Goal of the exercise: Every line from the line containing "Alle akzeptieren (697, 1702)" through the final line of the data is to be printed exactly; no other line is to appear.

Stored data entries:
——————————
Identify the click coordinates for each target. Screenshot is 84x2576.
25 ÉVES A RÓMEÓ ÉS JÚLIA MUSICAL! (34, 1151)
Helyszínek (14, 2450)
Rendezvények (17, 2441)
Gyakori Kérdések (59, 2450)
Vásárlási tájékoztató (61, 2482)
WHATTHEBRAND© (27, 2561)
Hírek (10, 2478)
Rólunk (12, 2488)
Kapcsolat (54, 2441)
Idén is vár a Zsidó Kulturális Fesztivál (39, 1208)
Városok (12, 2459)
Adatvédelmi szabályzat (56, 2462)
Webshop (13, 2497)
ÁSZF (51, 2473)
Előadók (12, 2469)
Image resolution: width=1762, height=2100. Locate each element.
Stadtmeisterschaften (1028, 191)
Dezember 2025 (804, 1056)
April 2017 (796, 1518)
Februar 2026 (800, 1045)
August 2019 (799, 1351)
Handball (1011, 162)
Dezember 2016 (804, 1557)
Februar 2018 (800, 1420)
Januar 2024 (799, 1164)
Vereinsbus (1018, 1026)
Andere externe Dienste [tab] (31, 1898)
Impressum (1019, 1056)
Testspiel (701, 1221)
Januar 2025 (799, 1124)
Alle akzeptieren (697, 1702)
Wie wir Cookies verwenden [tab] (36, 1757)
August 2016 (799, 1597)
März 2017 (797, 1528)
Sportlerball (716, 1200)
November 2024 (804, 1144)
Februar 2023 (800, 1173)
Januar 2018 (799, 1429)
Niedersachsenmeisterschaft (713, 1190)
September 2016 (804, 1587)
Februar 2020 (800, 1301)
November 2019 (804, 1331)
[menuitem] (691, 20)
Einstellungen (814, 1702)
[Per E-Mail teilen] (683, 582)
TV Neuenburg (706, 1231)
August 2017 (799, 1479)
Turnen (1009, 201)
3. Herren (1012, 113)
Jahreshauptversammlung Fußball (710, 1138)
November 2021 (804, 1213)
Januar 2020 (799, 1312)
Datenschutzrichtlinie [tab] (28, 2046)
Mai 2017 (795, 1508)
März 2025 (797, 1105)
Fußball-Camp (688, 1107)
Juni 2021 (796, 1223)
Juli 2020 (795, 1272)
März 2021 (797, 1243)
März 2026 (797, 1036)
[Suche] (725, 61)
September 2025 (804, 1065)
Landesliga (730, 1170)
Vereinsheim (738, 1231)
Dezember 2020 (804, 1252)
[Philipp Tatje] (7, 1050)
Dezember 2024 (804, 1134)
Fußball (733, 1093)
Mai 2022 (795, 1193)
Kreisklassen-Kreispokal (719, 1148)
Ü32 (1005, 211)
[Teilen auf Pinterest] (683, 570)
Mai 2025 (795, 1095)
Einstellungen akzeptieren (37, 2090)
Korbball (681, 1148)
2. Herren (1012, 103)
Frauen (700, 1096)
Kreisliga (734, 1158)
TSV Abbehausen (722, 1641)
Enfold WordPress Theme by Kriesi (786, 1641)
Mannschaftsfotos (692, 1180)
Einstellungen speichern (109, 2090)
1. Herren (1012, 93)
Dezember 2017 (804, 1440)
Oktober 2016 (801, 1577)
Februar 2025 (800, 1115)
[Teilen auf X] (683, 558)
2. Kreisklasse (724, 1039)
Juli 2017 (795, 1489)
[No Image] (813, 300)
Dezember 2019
——————————
Reply:
Alle akzeptieren (697, 1702)
Wie wir Cookies verwenden [tab] (36, 1757)
August 2016 (799, 1597)
März 2017 (797, 1528)
Sportlerball (716, 1200)
November 2024 (804, 1144)
Februar 2023 (800, 1173)
Januar 2018 (799, 1429)
Niedersachsenmeisterschaft (713, 1190)
September 2016 (804, 1587)
Februar 2020 (800, 1301)
November 2019 (804, 1331)
[menuitem] (691, 20)
Einstellungen (814, 1702)
[Per E-Mail teilen] (683, 582)
TV Neuenburg (706, 1231)
August 2017 (799, 1479)
Turnen (1009, 201)
3. Herren (1012, 113)
Jahreshauptversammlung Fußball (710, 1138)
November 2021 (804, 1213)
Januar 2020 (799, 1312)
Datenschutzrichtlinie [tab] (28, 2046)
Mai 2017 (795, 1508)
März 2025 (797, 1105)
Fußball-Camp (688, 1107)
Juni 2021 (796, 1223)
Juli 2020 (795, 1272)
März 2021 (797, 1243)
März 2026 (797, 1036)
[Suche] (725, 61)
September 2025 (804, 1065)
Landesliga (730, 1170)
Vereinsheim (738, 1231)
Dezember 2020 (804, 1252)
[Philipp Tatje] (7, 1050)
Dezember 2024 (804, 1134)
Fußball (733, 1093)
Mai 2022 (795, 1193)
Kreisklassen-Kreispokal (719, 1148)
Ü32 (1005, 211)
[Teilen auf Pinterest] (683, 570)
Mai 2025 (795, 1095)
Einstellungen akzeptieren (37, 2090)
Korbball (681, 1148)
2. Herren (1012, 103)
Frauen (700, 1096)
Kreisliga (734, 1158)
TSV Abbehausen (722, 1641)
Enfold WordPress Theme by Kriesi (786, 1641)
Mannschaftsfotos (692, 1180)
Einstellungen speichern (109, 2090)
1. Herren (1012, 93)
Dezember 2017 (804, 1440)
Oktober 2016 (801, 1577)
Februar 2025 (800, 1115)
[Teilen auf X] (683, 558)
2. Kreisklasse (724, 1039)
Juli 2017 (795, 1489)
[No Image] (813, 300)
Dezember 2019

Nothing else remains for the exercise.